In our opinion, except for the effects of the matters described in the Basis of Qualified Opinion section of our report, the accompanying consolidated financial statements present fairly, in all material respects, the consolidated financial position of the Group as at 31 December 2021, and its consolidated financial performance and its consolidated cash flows for the year then ended in accordance with International Financial Reporting Standards (“IFRSs”).

Basis for Qualified opinion

The consolidated financial statements for the year ended 31 December 2020 were audited by another auditor. However, we have not been able to verify the opening balances as at 1 January 2021 and as a result, we are unable to satisfy ourselves as to the correctness of the opening balances as at 1 January 2021. Since the opening balances as at 1 January 2021 enter into the determination of the results of the operations for the year ended 31 December 2021, we are unable to determine whether adjustments to the opening balances as at 1 January 2021 and the results of operations for the year ended 31 December 2021 reported in the consolidated statement of Comprehensive income and the net cash flows from operating activities reported in the consolidated statement of cash flows might be necessary.

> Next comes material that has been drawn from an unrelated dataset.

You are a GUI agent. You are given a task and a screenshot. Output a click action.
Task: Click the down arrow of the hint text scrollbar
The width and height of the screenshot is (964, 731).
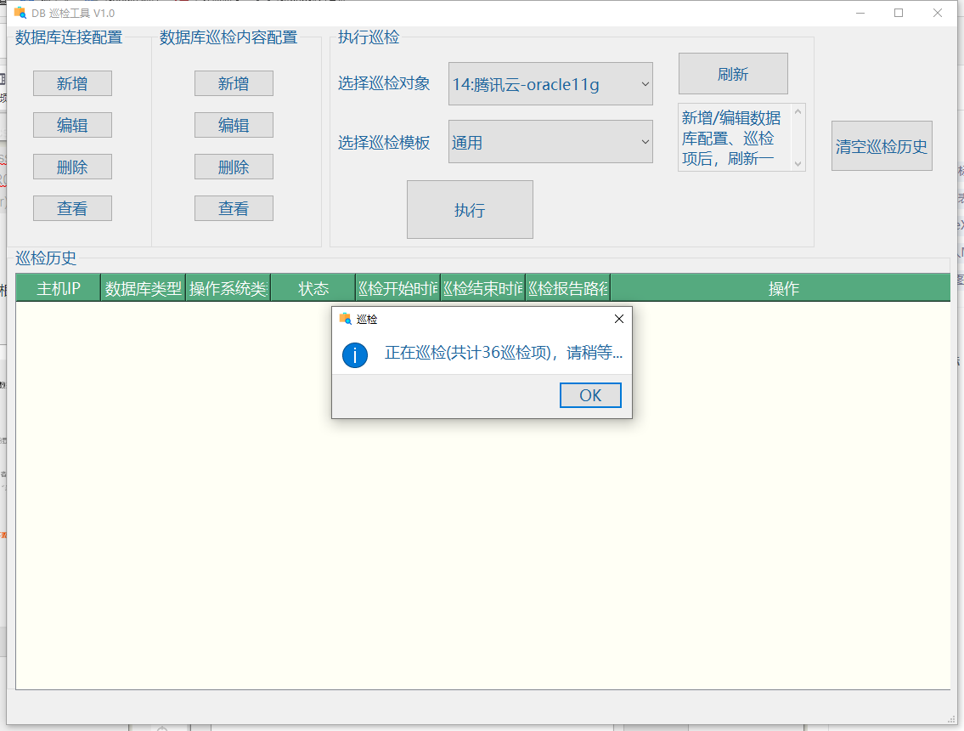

We conducted our audit in accordance with International Standards on Auditing (“ISAs”). Our responsibilities under those standards are further described in the Auditor’s responsibilities for the audit of the consolidated financial statements section of our report. We are independent of the Group in accordance with the International Ethics Standards Board for Accountants’ Code of Ethics for Professional Accountants (the “IESBA Code”) together with the ethical and independence requirements that are relevant to our audit of the consolidated financial statements in the United Arab Emirates, and we have fulfilled our other ethical responsibilities in accordance with these requirements and the IESBA Code. We believe that the audit evidence we have obtained is sufficient and appropriate to provide a basis for our qualified opinion.

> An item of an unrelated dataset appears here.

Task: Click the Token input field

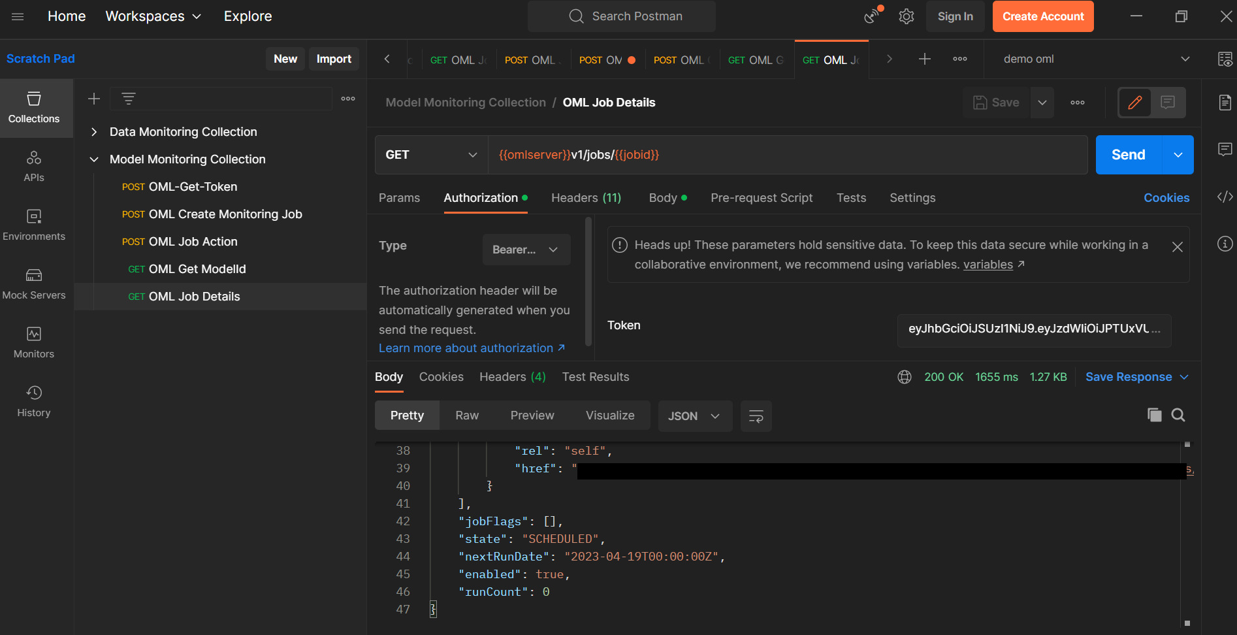Action: (1033, 329)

Material Uncertainty Related to Going Concern

We draw attention to Note 2 to the consolidated financial statements, concerning the Group’s ability to continue as a going concern. The Group, excluding the income from insurance claim of AED 85,759 thousand and liabilities no longer written back of AED 6,661 thousand, incurred a loss of AED 32,898 thousand for the year ended 31 December 2021 (2020: loss AED 284,607 thousand) and, as of that date, the Group’s current liabilities exceeded its current assets by AED 127,874 thousand (2020: AED 338,749 thousand).

As stated in Note 2, these events or conditions, along with other matters as set forth in Note 2 to the consolidated financial statements, indicate that a material uncertainty exists that may cast significant doubt on the Group’s ability to continue as a going concern.

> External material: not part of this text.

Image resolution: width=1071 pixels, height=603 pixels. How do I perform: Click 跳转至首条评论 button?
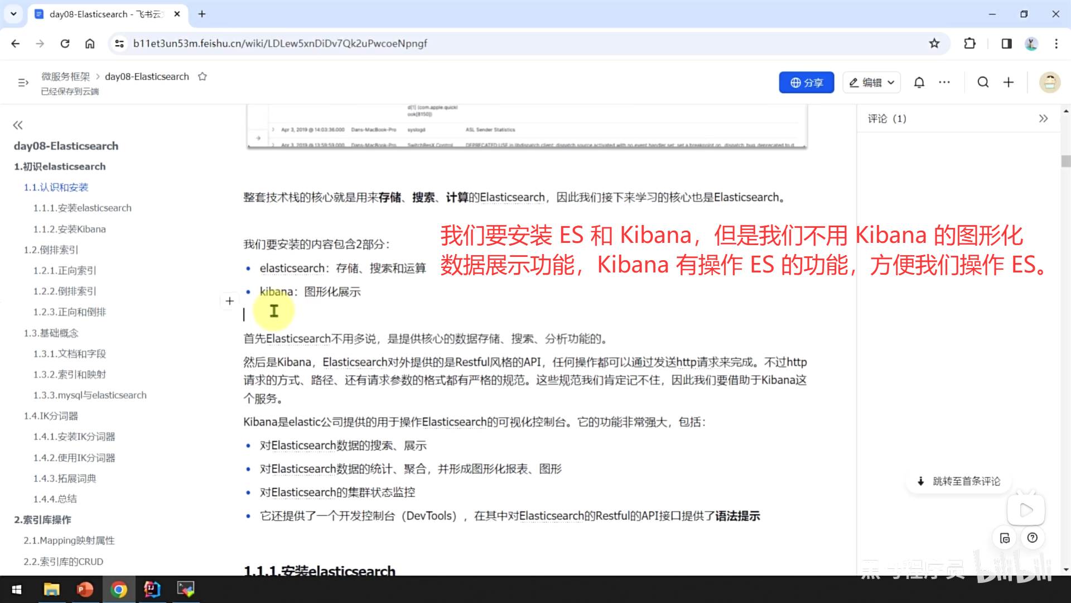click(959, 481)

Our conclusion is not modified in respect of this matter.

Key audit matters

Key audit matters are those matters that, in our professional judgment, were of most significance in our audit of the consolidated financial statements of the year ended 31 December 2021. These matters were addressed in the context of our audit of the consolidated financial statements as a whole, and in forming our opinion thereon, and we do not provide a separate opinion on these matters. For each matter below, our description of how our audit addressed the matter is provided in that context.

We have fulfilled the responsibilities described in the Auditor’s responsibilities for the audit of the consolidated financial statements section of our report, including in relation to these matters. Accordingly, our audit included the performance of procedures designed to respond to our assessment of the risks of material misstatement of the consolidated financial statements. The results of our audit procedures, including the procedures performed to address the matters below, provide the basis for our audit opinion on the accompanying consolidated financial statements.

KEY AUDIT MATTER

HOW OUR AUDIT ADDRESSED THE KEY AUDIT MATTER

The monitoring of debt and liquidity position

Covenants compliance is a key audit matter as the Group’s credit facilities are subject to several covenants. Notes 2 and 13 to the consolidated financial statements discloses the status of the Group’s compliance with debt covenants and steps taken by management with the objective of improving the Group’s debt and liquidity position.

Future compliance with debt covenants and monitoring of the liquidity position are important aspects for our audit since it can have a major impact on the going concern assumption, on the basis of which the consolidated financial statements are prepared. Substantiation of future compliance with such covenants and monitoring the liquidity position are based on expectations and estimates about future market and/or economic conditions, etc. These expectations and estimates can be influenced by subjective elements such as estimated future cash flows, forecasted results and margins from operations and expectations regarding future developments in the economy and the market.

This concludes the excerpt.